Dyrektor Europolu zwrócił uwagę w wywiadzie dla agencji Associated Press, że europejskie państwa powinny zacieśnić współpracę w celu ochrony przed dżihadystami i organizowanymi przez nich zamachami. Wainwright podkreślił, że jedną z największych trudności w walce z islamistycznymi grupami jest ich decentralizacja, czyli brak typowej struktury dowódczej.

Wainwright stwierdził, że "skala problemu, rozproszona natura siatek, skala zaangażowania ludzi (w działalność terrorystyczną) czyni walkę z tym zjawiskiem ekstremalnie trudnym wyzwaniem dla każdej dobrze działającej służby antyterrorystycznej, o czym świadczy przypadek Francji". Przyznał, że bardzo ciężko przeciwdziałać takim aktom terroru, do jakich doszło w zeszłym tygodniu w Paryżu.

Wainwright szacuje, że od 2,5 do 5 tys. osób wyjechało z Europy, aby wziąć udział w konfliktach zbrojnych w Syrii i Iraku, walcząc po stronie dżihadystów.
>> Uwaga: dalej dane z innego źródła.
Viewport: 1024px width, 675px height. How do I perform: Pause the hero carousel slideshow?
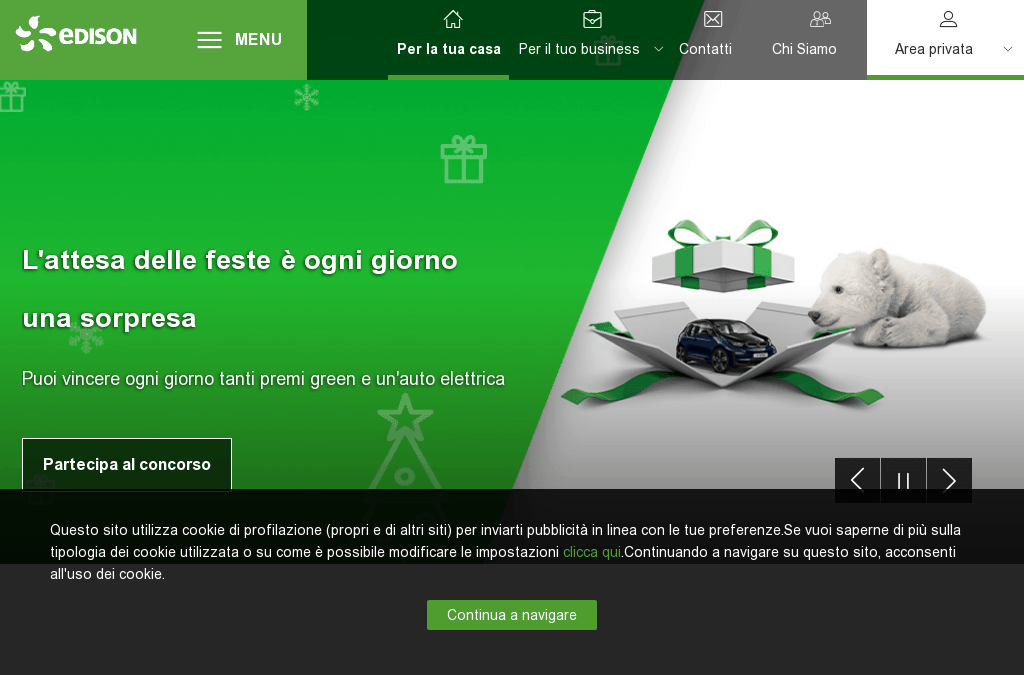[903, 480]
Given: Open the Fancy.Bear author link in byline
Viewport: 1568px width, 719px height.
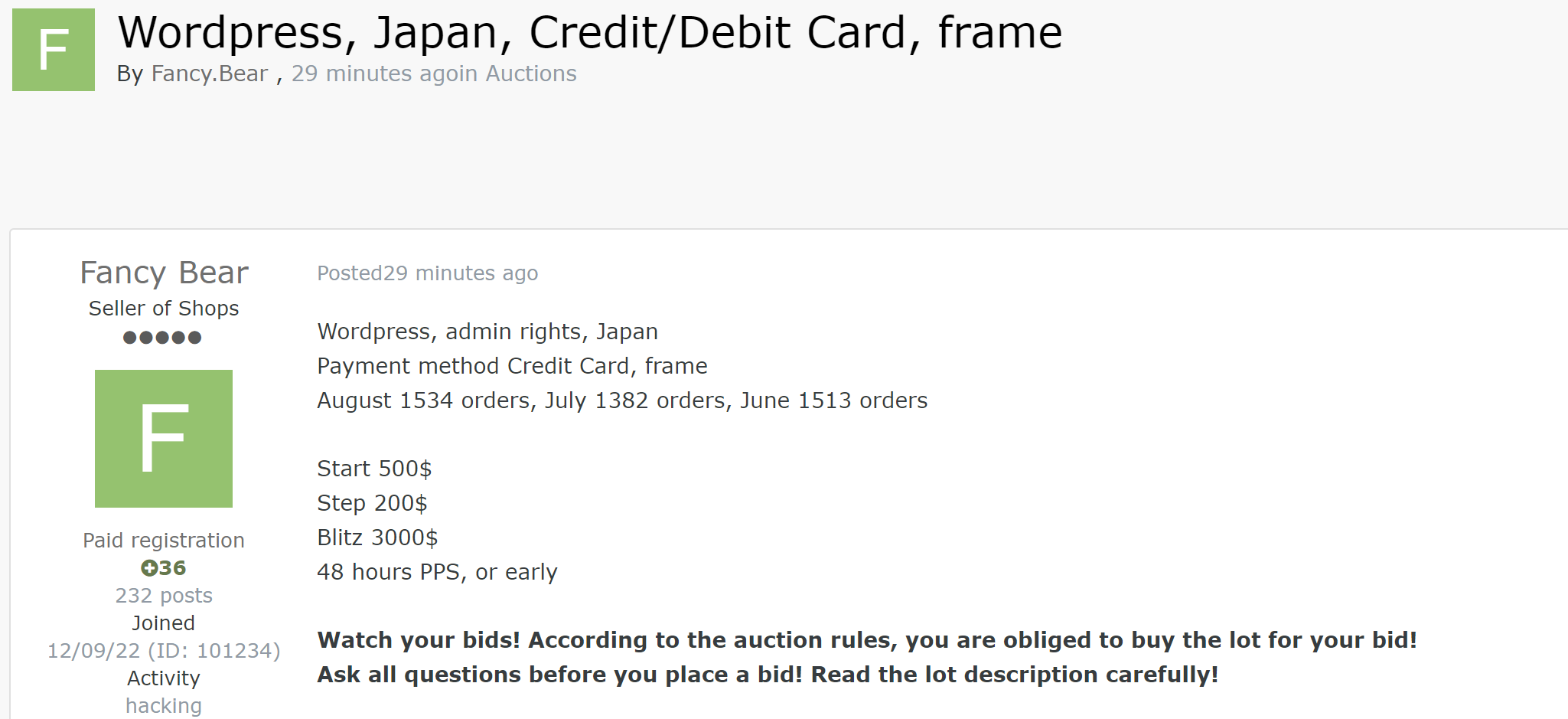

Wcześniej eksperci zwracali uwagę, że powrót tych ludzi będzie stanowić zagrożenie dla bezpieczeństwa państw Zachodu.

W ostatnich godzinach w Europie przeprowadzono szereg operacji antyterrorystycznych. Belgijska policja zatrzymała w czwartek 13 osób w wyniku operacji na szeroką skalę wymierzonej w siatkę, która zamierzała zaatakować policjantów. Kolejne dwie osoby zostały zatrzymane we Francji.